L’affaire Sobrinho est venue mettre en exergue d’importantes failles dans notre dispositif de supervision et l’absence de coordination entre régulateurs. En clair, aucune leçon n’a été tirée de l’effondrement du groupe BAI. Pire, à voir le profil des principaux protagonistes dans le cas qui nous occupe actuellement, il ne fait aucun doute que l’histoire est en train de se répéter.
Il en sera ainsi aussi longtemps que les politiques continueront à interférer avec les institutions dirigées par des nominés à l’échine souple. Du coup, les régulateurs sont fragilisés et ils n’arrivent pas à exercer pleinement et efficacement leur mandat de garant de la stabilité financière. Ce qui ne manque pas de créer des cacophonies, pour ne pas dire des situations burlesques. En témoignent les procédures entourant l’octroi de permis à l’homme d’affaires angolais.
D’ailleurs, c’est le ministre de la Bonne gouvernance et des Services financiers lui-même qui avait questionné la décision de la Financial Services Commission (FSC) d’octroyer une licence à Álvaro Sobrinho alors que «la Banque de Maurice lui avait refusé» le fameux sésame. Or, quelques jours plus tard, soit après avoir laissé se répandre la perception, la Banque de Maurice est montée au créneau pour affirmer qu’elle ne s’est pas retrouvée en présence d’une demande formelle pour une licence bancaire.
Comme attendu, cette mise au point quoique tardive de la Banque centrale a été suivie d’une nouvelle déclaration du ministre des Services financiers. Non seulement il se rétracte, mais encore Sudhir Sesungkur estime désormais «qu’il est possible que la FSC fasse un due diligence en dix jours. Surtout si elle a tous les éléments en main, et si c’est un cas simple». évidemment, dans ce genre de situation, le bouc émissaire est tout trouvé : «C’est la presse qui a tout inventé».
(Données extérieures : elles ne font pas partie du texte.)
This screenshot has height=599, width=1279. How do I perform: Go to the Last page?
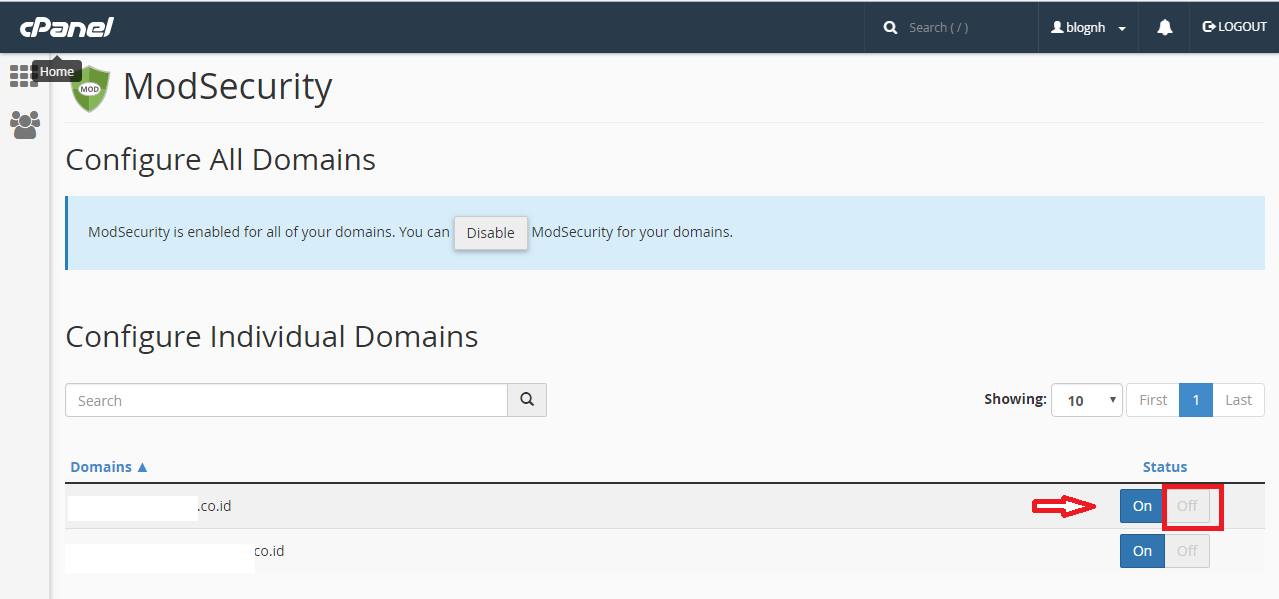click(1238, 400)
Pour éviter de telles contorsions ministérielles, il est temps de poser le débat sur la structure régulatrice des services financiers. Y a-t-il trop de régulateurs pour une petite juridiction comme Maurice ? L’on se souvient que dans un récent passé, le Fonds monétaire international avait constaté une marge considérable pour améliorer la coopération entre la Financial Services Commission et la Banque de Maurice. Selon les experts de l’institution de Bretton Woods, une coopération active est primordiale entre les deux organismes. D’autant plus qu’ils ont la lourde responsabilité de veiller en permanence sur la crédibilité du centre financier mauricien. Il ne sert donc à rien de signer des protocoles d’accord s’ils ne sont pas appliqués.
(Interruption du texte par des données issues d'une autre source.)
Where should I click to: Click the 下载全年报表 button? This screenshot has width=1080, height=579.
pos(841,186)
Au vu des risques systémiques majeurs qui ont fait surface ces dernières années, la Banque de Maurice et la FSC gagneraient à faire cause commune et s’engager dans des «joint war games» à travers des exercices de simulation. Le but est de se tenir prêt à toute éventualité. Car il suffit d’une étincelle pour embraser tout ce qu’on a bâti depuis plusieurs décennies.